1993 Benson & Hedges Masters

Tournament information
- Dates: 7–14 February 1993
- Venue: Wembley Conference Centre
- City: London
- Country: England
- Organisation: WPBSA
- Format: Non-ranking event
- Highest break: Jimmy White (ENG) (134)

Final
- Champion: Stephen Hendry (SCO)
- Runner-up: James Wattana (THA)
- Score: 9–5

= 1993 Masters (snooker) =

Professional non-ranking snooker tournament, Feb 1993

The 1993 Masters (officially the 1993 Benson & Hedges Masters) was a professional non-ranking snooker tournament that took place between 7 and 14 February 1993 at the Wembley Conference Centre in London, England.

Stephen Hendry retained the title by beating James Wattana 9–5 in the final.
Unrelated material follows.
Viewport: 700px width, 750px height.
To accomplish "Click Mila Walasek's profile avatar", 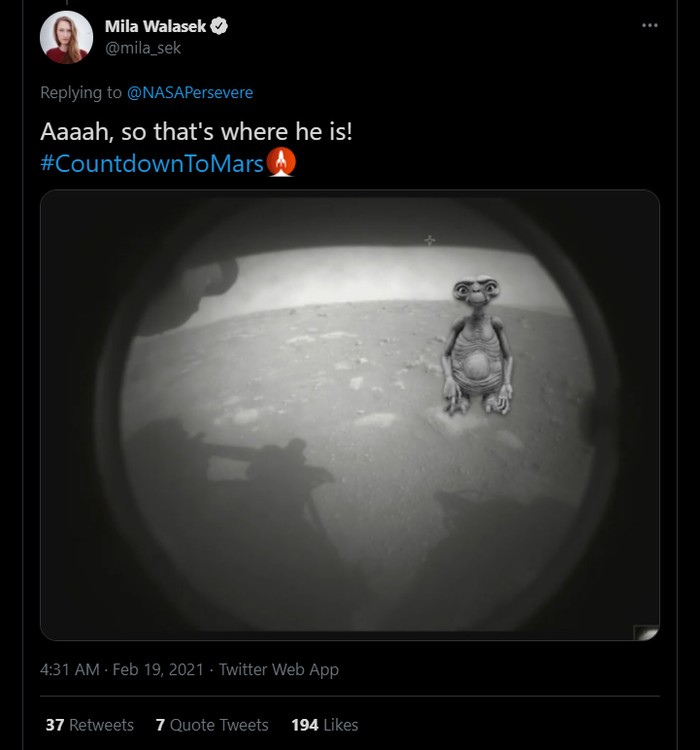I will pos(66,38).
After the final the Benson & Hedges Masters trophy was given to Hendry to keep for winning the event five times in a row.

==Field==
Stephen Hendry, defending champion and World Champion was the number 1 seed. Places were allocated to the top 16 players in the world rankings. Players seeded 15 and 16 played in the wild-card round against the winner of the qualifying event, Chris Small (ranked 75), and Ken Doherty (ranked 21), who was the wild-card selection. Nigel Bond, Darren Morgan and Chris Small were making their debuts in the Masters.

==Wild-card round==
In the preliminary round, the wild-card players plays the 15th and 16th seeds:

| Match | Date |  | Score |  |
|---|---|---|---|---|
| WC1 | Sunday 7 February | Willie Thorne (ENG) (15) | 5–3 | Chris Small (SCO) |
| WC2 | Monday 8 February | Darren Morgan (WAL) (16) | 3–5 | Ken Doherty (IRL) |

==Final==

Final: Best of 17 frames. Referee: John Street Wembley Conference Centre, London, England, 14 February 1993.
| Stephen Hendry Scotland | 9–5 | James Wattana Thailand |
First session: 14–59, 96–42 (96), 72–0 (52), 44–77, 90–21, 25–59 (50), 74–14 (67), 113–1 (54, 55), 81–22 (81), 9–107 (107), 74–12 (52), 127–1 (62, 65), 16–75, 74–1
| 96 | Highest break | 107 |
| 0 | Century breaks | 1 |
| 9 | 50+ breaks | 2 |

==Qualifying==
Chris Small won the qualifying tournament, known as the 1992 Benson & Hedges Championship at the time. The event carried ranking points, but only ten percent of the usual tariff.

==Century breaks==
Total: 11
- 134 – Jimmy White
- 131, 129, 105, 105, 101 – Stephen Hendry
- 131 – John Parrott
- 107 – James Wattana
- 106 – Steve Davis
- 101 – Darren Morgan
- 100 – Gary Wilkinson

Darren Morgan's century was scored in the wild-card round.